Only the lines holding "computer" are wanted; find them in the listing and return each one.
*** Opening INPUT FOR THIS TASK ***
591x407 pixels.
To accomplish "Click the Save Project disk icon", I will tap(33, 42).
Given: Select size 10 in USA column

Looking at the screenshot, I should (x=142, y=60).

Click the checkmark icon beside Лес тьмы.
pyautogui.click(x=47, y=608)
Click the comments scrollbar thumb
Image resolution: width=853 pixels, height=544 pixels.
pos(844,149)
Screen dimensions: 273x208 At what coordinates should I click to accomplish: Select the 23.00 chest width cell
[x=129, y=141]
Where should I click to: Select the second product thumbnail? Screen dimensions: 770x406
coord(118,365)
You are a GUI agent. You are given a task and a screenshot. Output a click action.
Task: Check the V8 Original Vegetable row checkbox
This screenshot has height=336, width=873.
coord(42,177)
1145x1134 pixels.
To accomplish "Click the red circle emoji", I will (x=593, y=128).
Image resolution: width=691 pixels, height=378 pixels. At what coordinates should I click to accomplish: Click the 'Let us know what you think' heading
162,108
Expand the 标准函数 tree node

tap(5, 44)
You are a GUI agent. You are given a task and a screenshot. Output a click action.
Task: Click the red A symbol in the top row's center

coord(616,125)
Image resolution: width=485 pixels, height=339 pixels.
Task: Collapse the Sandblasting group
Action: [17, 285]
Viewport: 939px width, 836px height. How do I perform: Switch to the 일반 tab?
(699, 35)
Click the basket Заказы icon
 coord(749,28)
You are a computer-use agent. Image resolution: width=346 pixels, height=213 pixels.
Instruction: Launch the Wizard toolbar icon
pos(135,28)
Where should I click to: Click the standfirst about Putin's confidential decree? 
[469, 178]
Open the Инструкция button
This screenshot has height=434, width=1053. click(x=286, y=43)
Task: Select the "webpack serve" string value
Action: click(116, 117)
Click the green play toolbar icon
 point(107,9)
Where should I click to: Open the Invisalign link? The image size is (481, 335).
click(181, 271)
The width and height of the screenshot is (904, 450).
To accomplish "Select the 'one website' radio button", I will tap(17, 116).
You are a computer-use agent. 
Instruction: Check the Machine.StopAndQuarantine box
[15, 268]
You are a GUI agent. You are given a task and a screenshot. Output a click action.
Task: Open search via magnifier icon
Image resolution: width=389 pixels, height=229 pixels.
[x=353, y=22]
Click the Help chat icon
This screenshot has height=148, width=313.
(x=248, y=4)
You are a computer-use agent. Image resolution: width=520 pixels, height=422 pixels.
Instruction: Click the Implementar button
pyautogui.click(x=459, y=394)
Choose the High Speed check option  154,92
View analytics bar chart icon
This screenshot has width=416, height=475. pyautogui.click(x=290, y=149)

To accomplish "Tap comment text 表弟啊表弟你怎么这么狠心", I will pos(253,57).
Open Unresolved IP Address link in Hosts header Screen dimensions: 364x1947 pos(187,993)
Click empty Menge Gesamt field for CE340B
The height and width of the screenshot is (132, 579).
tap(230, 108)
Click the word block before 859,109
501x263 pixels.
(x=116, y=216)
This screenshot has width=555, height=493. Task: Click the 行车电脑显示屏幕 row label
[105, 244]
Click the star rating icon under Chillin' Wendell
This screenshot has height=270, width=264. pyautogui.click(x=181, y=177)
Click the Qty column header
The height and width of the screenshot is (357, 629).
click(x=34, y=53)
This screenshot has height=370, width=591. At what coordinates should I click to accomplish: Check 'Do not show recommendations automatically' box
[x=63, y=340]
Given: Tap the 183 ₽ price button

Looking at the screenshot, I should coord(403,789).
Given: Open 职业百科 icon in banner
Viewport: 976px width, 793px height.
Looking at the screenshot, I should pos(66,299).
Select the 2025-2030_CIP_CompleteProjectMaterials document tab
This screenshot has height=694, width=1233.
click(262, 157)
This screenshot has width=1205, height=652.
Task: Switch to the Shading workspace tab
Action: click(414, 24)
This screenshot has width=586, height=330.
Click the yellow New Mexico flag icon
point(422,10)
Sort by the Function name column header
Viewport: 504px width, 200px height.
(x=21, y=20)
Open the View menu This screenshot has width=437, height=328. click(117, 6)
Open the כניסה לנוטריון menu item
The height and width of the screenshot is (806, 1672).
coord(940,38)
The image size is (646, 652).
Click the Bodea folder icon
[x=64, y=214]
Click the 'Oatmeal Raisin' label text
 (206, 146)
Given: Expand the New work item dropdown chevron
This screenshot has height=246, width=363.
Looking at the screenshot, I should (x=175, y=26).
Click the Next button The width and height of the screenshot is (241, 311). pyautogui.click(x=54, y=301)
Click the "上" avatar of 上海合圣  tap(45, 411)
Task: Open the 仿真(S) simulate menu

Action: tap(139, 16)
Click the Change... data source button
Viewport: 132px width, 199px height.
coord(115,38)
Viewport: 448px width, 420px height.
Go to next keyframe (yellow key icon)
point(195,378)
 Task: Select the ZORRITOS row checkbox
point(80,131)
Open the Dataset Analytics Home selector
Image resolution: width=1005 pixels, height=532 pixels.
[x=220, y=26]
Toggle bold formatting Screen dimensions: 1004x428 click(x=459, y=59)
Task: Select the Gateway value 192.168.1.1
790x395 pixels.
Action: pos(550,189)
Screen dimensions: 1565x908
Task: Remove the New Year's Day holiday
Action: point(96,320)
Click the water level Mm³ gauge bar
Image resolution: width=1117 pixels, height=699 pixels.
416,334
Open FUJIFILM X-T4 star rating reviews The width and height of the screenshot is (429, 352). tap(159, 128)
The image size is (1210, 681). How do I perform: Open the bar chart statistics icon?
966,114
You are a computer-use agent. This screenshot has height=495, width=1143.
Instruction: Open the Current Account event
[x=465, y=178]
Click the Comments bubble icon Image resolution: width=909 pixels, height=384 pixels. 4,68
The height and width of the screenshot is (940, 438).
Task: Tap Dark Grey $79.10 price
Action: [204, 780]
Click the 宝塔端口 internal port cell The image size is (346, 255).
*** Closing INPUT FOR THIS TASK ***
## OUTPUT:
You are a computer-use agent. Image resolution: width=346 pixels, height=213 pixels.
You are a computer-use agent. 
You are a computer-use agent. Image resolution: width=520 pixels, height=422 pixels.
You are a computer-use agent. This screenshot has height=495, width=1143.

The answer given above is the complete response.